• Text provided
§ §

Hailing from across the world, including Japan, Estonia, and Israel, eight pioneering startups have joined the latest ProVeg Incubator. The cohort includes the world’s first sprouted millet milk, functional mung-bean protein, and mycoprotein-based alt meats.
With a strong focus on emerging food tech and unique ingredients for the alt protein sector, The Berlin-based ProVeg Incubator accelerator program offers expert mentoring and up to €250,000 in funding. Having launched in 2018, the ProVeg Incubator has worked with over 55 startups from around the world, which have collectively raised over €100 million and are stocked in over 15,000 stores.

The startups:
Altein Ingredients (India) – developing a functional mung-bean protein that aims to be the nucleus of plant-powered food.
Meet Future (Estonia) – food-tech company developing the next generation of mycoprotein-based chicken and fish alternatives.
Plant-based Japan (Japan) – uses unique Japanese ingredients to develop plant-based egg and meat alternatives.
Cultivated Biosciences (Netherlands) – uses fermentation to develop a fat ingredient from oleaginous yeast, which offers the creaminess needed for plant-based dairy products.
ProProtein (Estonia) – developing a scalable precision-fermentation technology for producing dairy proteins from yeast, without the need for cattle farming.

§ §

• Information provided
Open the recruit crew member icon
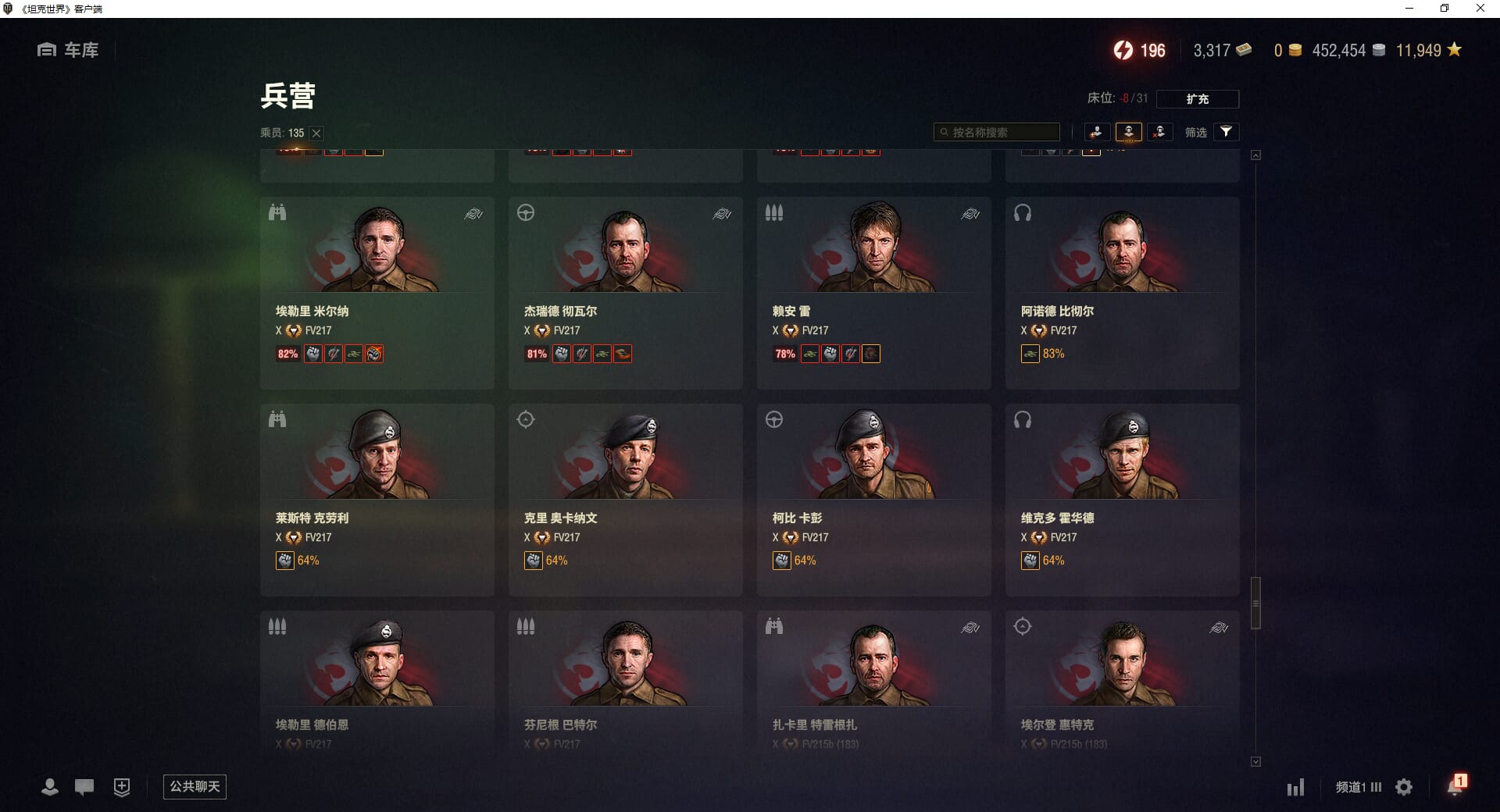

§ §

• Tasks to complete
A. In the ProVeg Incubator text, how much funding does the program offer?
B. Summarize the ProVeg Incubator text in two sentences.

• Outputs by task
A. Up to €250,000.

B. Eight startups from countries including Japan, Estonia, and Israel have joined the latest ProVeg Incubator, and their work includes the world's first sprouted millet milk, a functional mung-bean protein, and mycoprotein-based alt meats. The Berlin-based program, launched in 2018, offers expert mentoring and up to €250,000 in funding, and it has worked with over 55 startups that have collectively raised over €100 million and are stocked in over 15,000 stores.